For the majority of the series Nathan McCullum outbowled Graeme Swann. Not afraid to bowl in the opening Power Play when things were not going so well he was never collared. Yet he went throughout the series without taking a wicket; that is why he is not in the test squad. He would also be disappointed he did not contribute more with the bat when he had time to bat himself in.
Kyle Mills remains a strangely polarising figure. People still refer to a bad over in 2004 when saying he should not be picked while overlooking his high rankings ever since. When bowling first he was at his miserly best; in the last two matches when searching for wickets he was out of his comfort zone.
After having been New Zealand’s most consistent batsman over the last year, things came crashing down pretty quickly for BJ Watling. Batting against two new balls and a quality attack is not easy and Watling appeared out of his depth.

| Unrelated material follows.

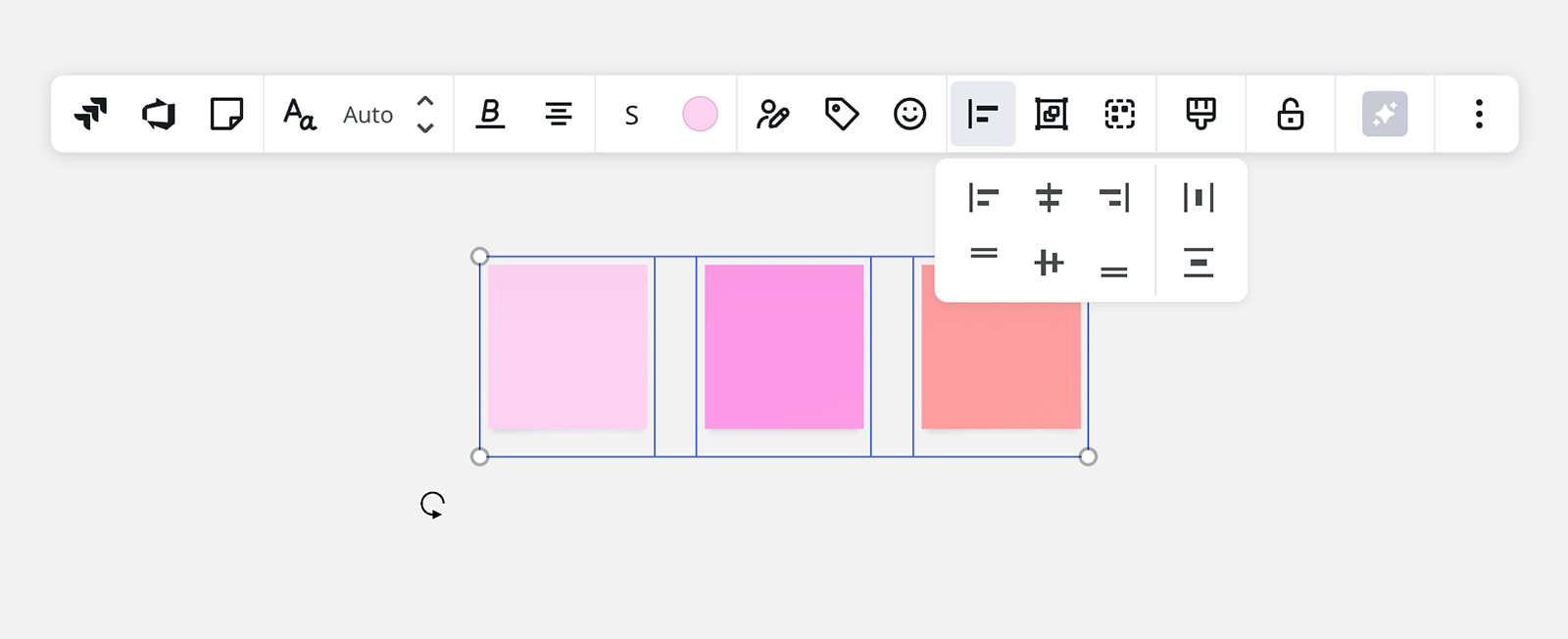
Task: Decrease font size with down chevron
Action: (x=425, y=127)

On the positive side at least all that nonsense talk of getting him to open in the tests was put to bed, and he returns to the more comfortable slot of number 7 for those.

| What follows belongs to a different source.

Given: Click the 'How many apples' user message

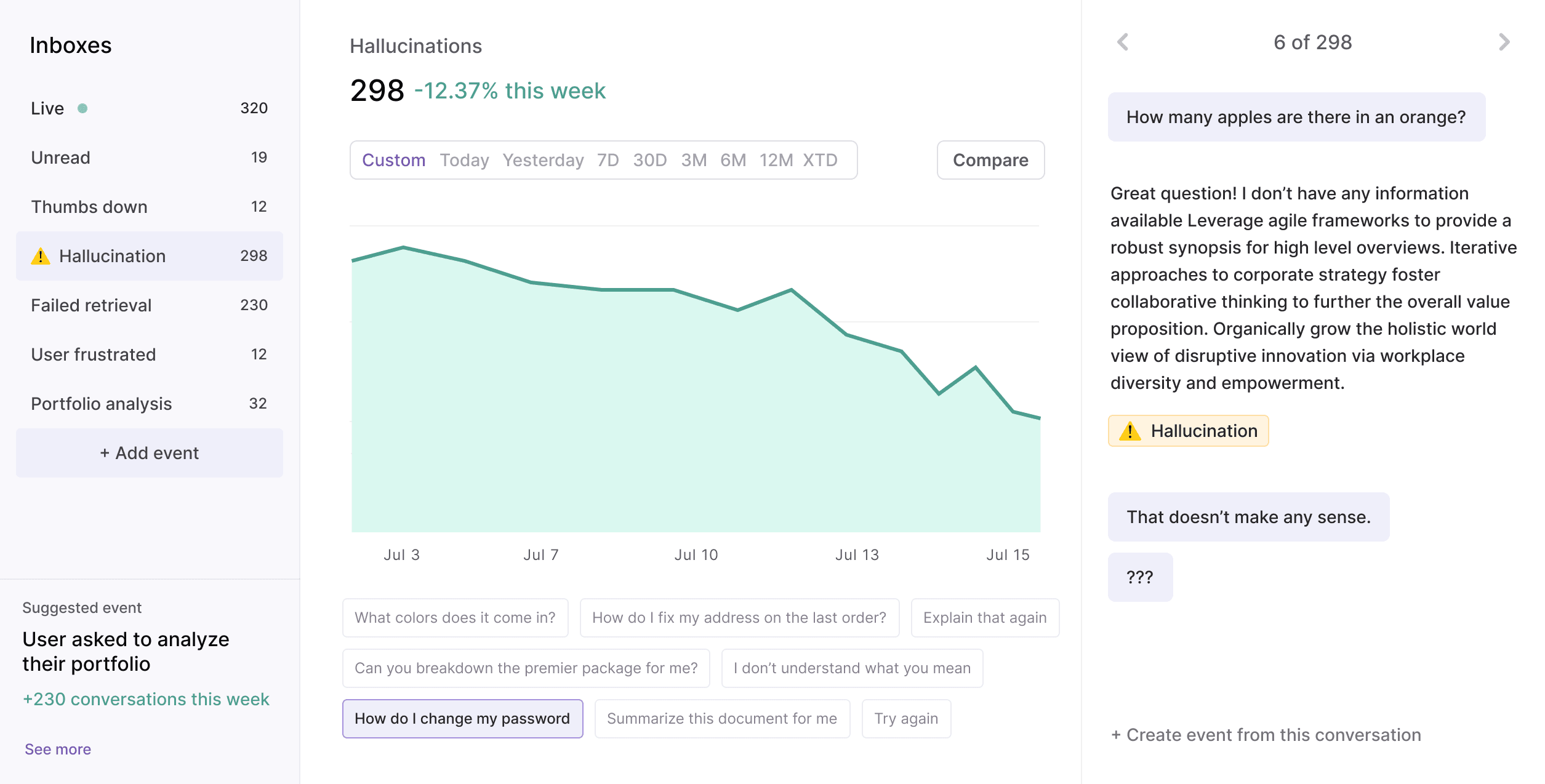Looking at the screenshot, I should [x=1296, y=117].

Rutherford looked the part in the T20s, without ever going on, but was more reminiscent of his father on debut in the ODIs. The tests will be a huge challenge for him.
Then there was the Wellington bit-part all-rounders in the middle order. Elliott’s job seemed to be to run down the clock until it was the right time for Brendon McCullum to make his entrance. Although he got going in all games, and was unlucky to be run out in Auckland, he never kicked on so that the load got spread around. And he is not offering enough with the ball.
Conversely, James Franklin bowled more in this series than he has for years, but only really in a half-a-fifth bowler kind of way. But it was the drop-off of his batting that really hurt. The fast bowlers roughed him up with short bowling with the result that he lost his confidence to such an extent that he lobbed a catch back to Swann in the final match.
And Canterbury’s Andrew Ellis (the cricketing one) highlighted the gap between domestic and international cricket. That bowling action is a hard watch too.
So now we move onto the test series and the arrival of the likes of Peterson, Prior and Panesar. Despite the encouraging win the “A” team in Queenstown, things do not get easier from here. Another 2-1 loss would be an achievement.